The Senate higher-education chairwoman wants the state to help establish apprenticeships in three key industries.

During her recent tour of Minnesota state campuses, Minnetonka DFLer Terri Bonoff said, many students expressed anxiety over whether they’d find a job after they graduate.

“In addition,” she said, “I hear from the businesses in the area that there’s a skills gap. So I’m thinking, ‘OK, what’s missing here?”

Bonoff wants to create apprenticeships in advanced manufacturing, health care services and information technology — fields she says face high growth or suffer from worker shortages.

As a first step, her proposed legislation would have the state establish competency standards for future apprentices in those fields.

She said that unlike countries such as Germany, the U.S. has relatively few highly structured apprenticeships outside of construction trades.

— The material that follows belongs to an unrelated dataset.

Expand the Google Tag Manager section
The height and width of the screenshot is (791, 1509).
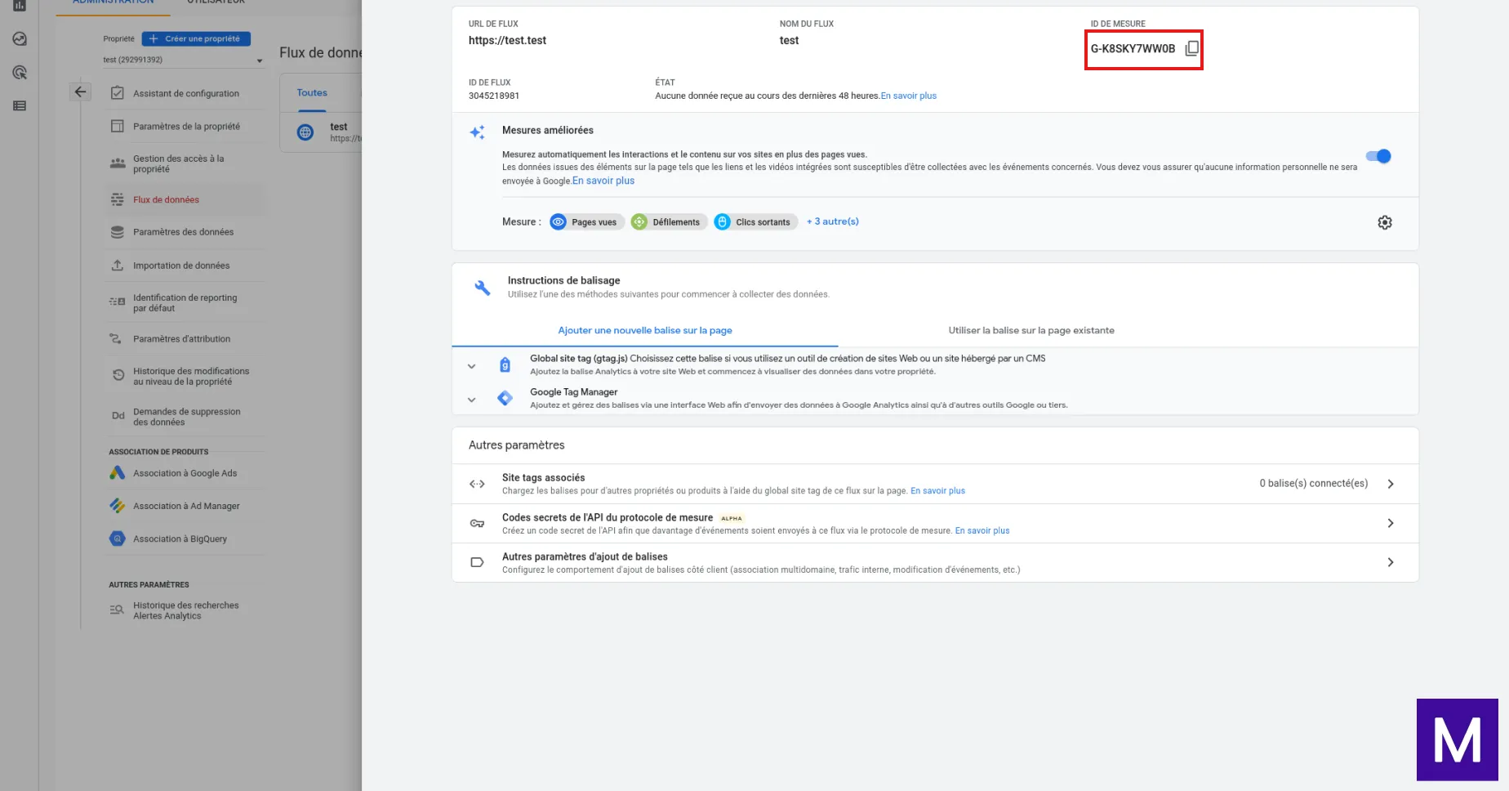[x=471, y=400]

“That’s why there’s a skills gap,” she said. “We don’t say that if you want to pursue a career in advanced manufacturing, before you graduate you need to accomplish this, this and this.”

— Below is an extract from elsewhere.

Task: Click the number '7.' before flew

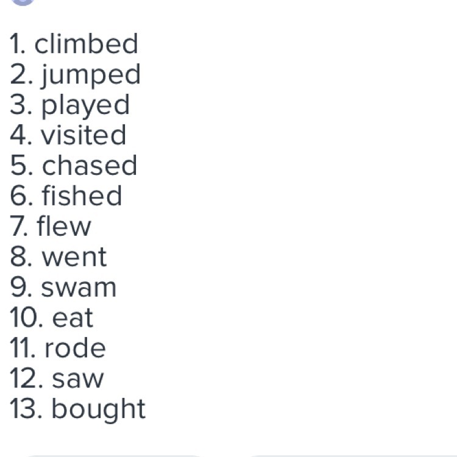Action: click(x=19, y=227)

The proposal recommends that state officials work with industry leaders on the skills apprentices would learn.

They would also consider how businesses and colleges provide the training.

  • rockhunter

    Apprenticeships for competent students who are near graduation would be a valuable experience for the students. It is good that the legislation includes competency standards for the students before being allowed to apprentice. The last thing that business owners want is a flood of students who earned Cs and Ds in all of their courses wanting to do C and D work for their companies. If that happens, businesses will refuse to offer apprenticeships. I am skeptical. Will there be enough business owners wanting to take an untrained student into their workplace for three months? Training takes time away from experienced workers. The apprentices should be paid a salary. Then they will be leaving before they become competent. If the apprentice can not do profitable work then one semester apprenticeships are going to be a hard sell. Do you want an apprentice writing the programs for your business, doing important health care work, or manufacturing items that will be recalled if they are not perfect. New employees are risky.

  • Emil Barnabas

    To be clear on a few definitions, a Registered Apprenticeship program combines classroom instruction and on-the-job training and lasts for 3 to 4 years depending on the occupation. There are over 900 apprenticeable occupations. Apprenticeships are paid positions. At the end of the apprenticeship, the apprentice gets an industry-recognized credential.
    Compare this with an Internship, which probably lasts less than a year and might not be paid employment.